Apapun tulisan yang akan kita tulis pastilah tulisan itu akan memiliki makna dan suatu saat akan bermanfaat. “Karena setiap tulisan adalah istimewa”, maka jangan ragu untuk memulai menulis. Dimulai dengan tulisan-tulisan sederhana dari story kita. Sesederhana dan sesedikit apapun berusahalan untuk tetap menulis. Agar tahap demi tahap menulis akan kita lalui dan suatu saat barulah kita menyadari bahwa kita telah layak untuk mendapat predikat “penulis”.
Tentunya hasil tulisan kita jangan hanya kita simpan di laptop atau di harddisk saja.  Tulisan kita juga perlu untuk kita publikasikan. Salah satu upaya publikasi tersebut adalah melalui penerbitan. Suka tidak suka memang perkembangan industri penerbitan di Indonesia masih belum stabil. Ditambah dengan aturan administratif yang terkadang menghambat proses penerbitan.
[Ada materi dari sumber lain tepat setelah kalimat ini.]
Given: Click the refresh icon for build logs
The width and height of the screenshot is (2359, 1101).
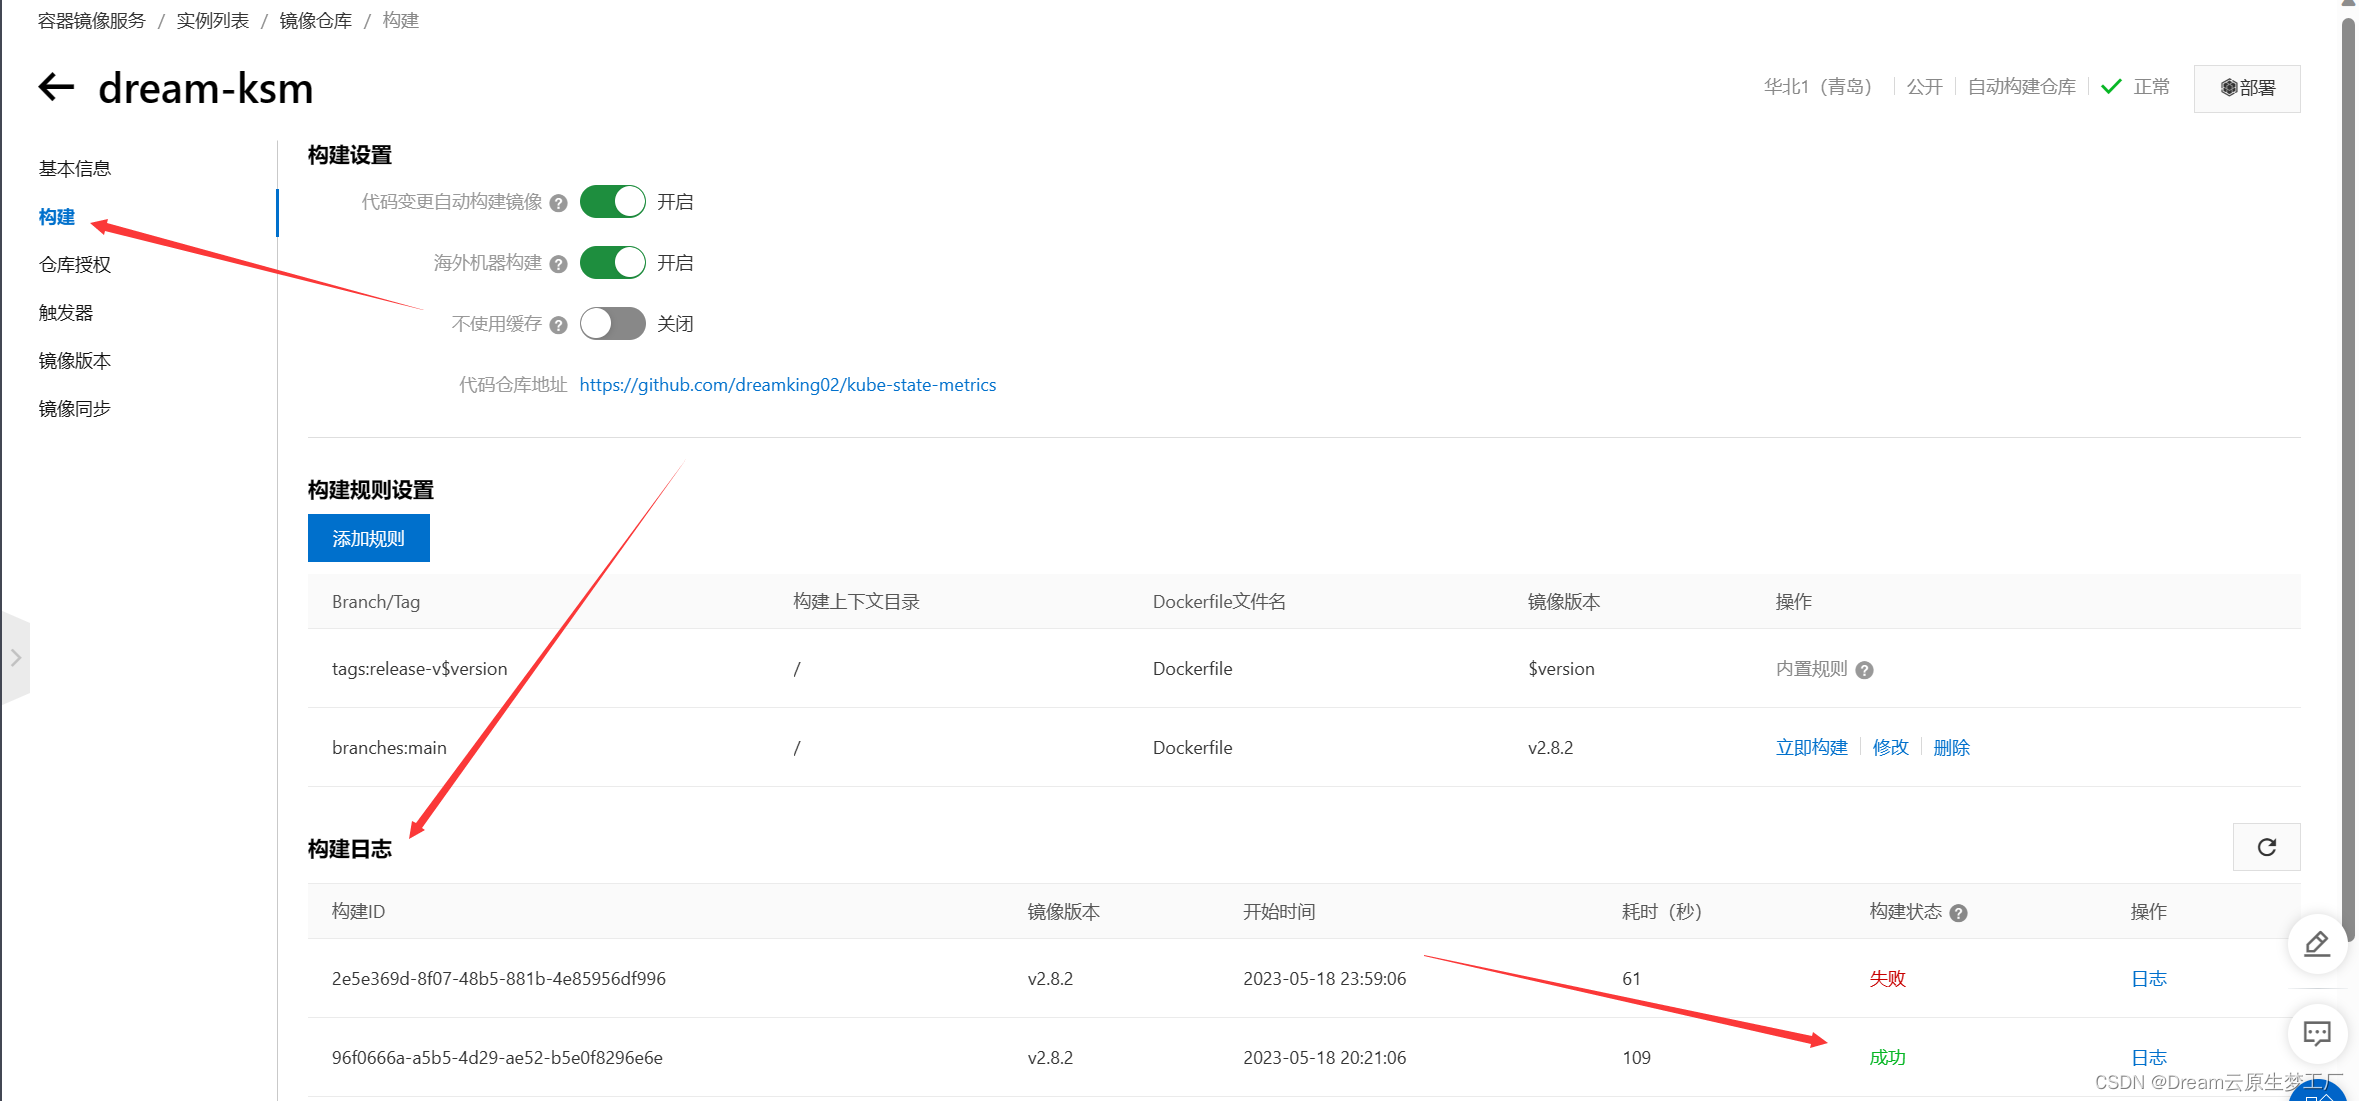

Meskipun demikian, bukan berarti tidak ada jalan. Salah satu alternatif penerbitan yaitu melalui penerbit indie. Proses administratif dan pendanaan yang bisa disepakati bersama menjadikan penerbitan indie sebagai poros produksi bahan literasi yang patut untuk didukung. Terlebih kita juga bisa menerbitkan tulisan hasil karya kita sendiri. Pastinya akan menjadi suatu kebanggaan apabila kita bisa menerbitkan buku yang mencantumkan nama kita sebagai penulisnya.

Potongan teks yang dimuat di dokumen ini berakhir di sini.